A library containing utilities for building extractors in .Net.

Documentation

Installation

The Cognite Extractor Utils can be downloaded from NuGet.

To create a console application and add the library:

Using .NET CLI:

mkdir NewExtractor
cd NewExtractor
dotnet new console
dotnet add package Cognite.ExtractorUtils

Quickstart

Create a config.yml file containing the extractor configuration

version: 1

logger:
    console:
        level: "debug"

metrics:
    push-gateways:
      - host: "http://localhost:9091"
        job: "extractor-metrics"

cognite:
    project: ${COGNITE_PROJECT}
    # This is for microsoft as IdP, to use a different provider,
    # set implementation: Basic, and use token-url instead of tenant.
    # See the example config for the full list of options.
    idp-authentication:
        # Directory tenant
        tenant: ${COGNITE_TENANT_ID}
        # Application Id
        client-id: ${COGNITE_CLIENT_ID}
        # Client secret
        secret: ${COGNITE_CLIENT_SECRET}
        # List of resource scopes, ex:
        # scopes:
        #   - scopeA
        #   - scopeB
        scopes:
          - ${COGNITE_SCOPE}

See the example configuration for a full example with all available options.

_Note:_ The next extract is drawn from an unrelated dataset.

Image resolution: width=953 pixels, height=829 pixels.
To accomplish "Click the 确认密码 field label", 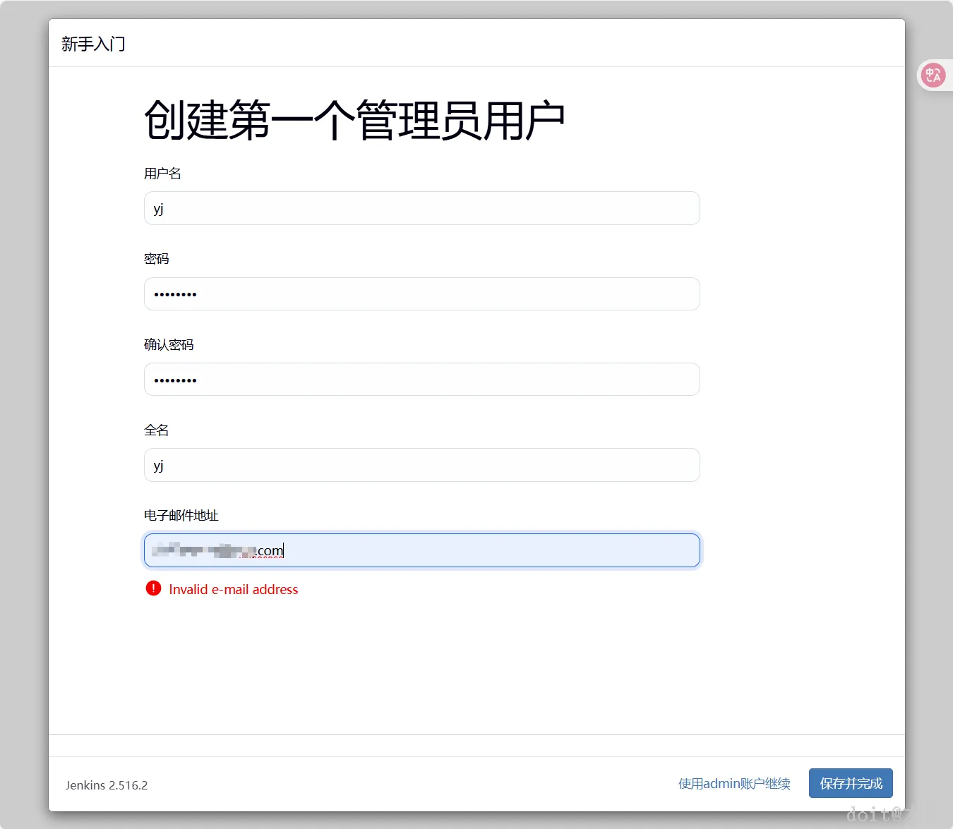I will pos(169,344).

Set the COGNITE_PROJECT, COGNITE_TENANT_ID, COGNITE_CLIENT_ID, COGNITE_CLIENT_SECRET, and COGNITE_SCOPE environment variables. Set the metrics tag, only if collecting metrics is required by the extractor. If using a Prometheus pushgateway, set hostto a valid endpoint.

The easiest way to use the library utilities is by using the BaseExtractor class. The following is a working implementation of an extractor writing a sine wave to CDF.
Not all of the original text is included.